Does this now basically mean that every caller that uses iomap for
writes will have to implement ->iomap_valid and up the sequence
counter anytime there's a write or truncate, in case the folio changes
during the lock drop? Or were we already supposed to be doing this?

> +       }
>
>         return 0;
>  }
> @@ -803,7 +791,6 @@ static int iomap_write_begin_inline(const struct iomap_iter *iter,
>  static int iomap_write_begin(struct iomap_iter *iter, struct folio **foliop,
>                 size_t *poffset, u64 *plen)
>  {
> -       const struct iomap_folio_ops *folio_ops = iter->iomap.folio_ops;
>         const struct iomap *srcmap = iomap_iter_srcmap(iter);
>         loff_t pos = iter->pos;
>         u64 len = min_t(u64, SIZE_MAX, iomap_length(iter));
> @@ -818,28 +805,14 @@ static int iomap_write_begin(struct iomap_iter *iter, struct folio **foliop,
>         if (fatal_signal_pending(current))

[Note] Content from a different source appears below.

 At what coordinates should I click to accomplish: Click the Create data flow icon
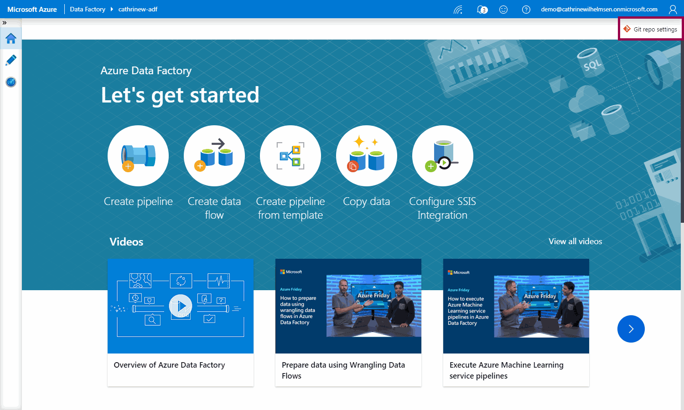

>                 return -EINTR;
>
> +lookup_again:
>         folio = __iomap_get_folio(iter, len);
>         if (IS_ERR(folio))
>                 return PTR_ERR(folio);
>
> -       /*
> -        * Now we have a locked folio, before we do anything with it we need to
> -        * check that the iomap we have cached is not stale. The inode extent
> -        * mapping can change due to concurrent IO in flight (e.g.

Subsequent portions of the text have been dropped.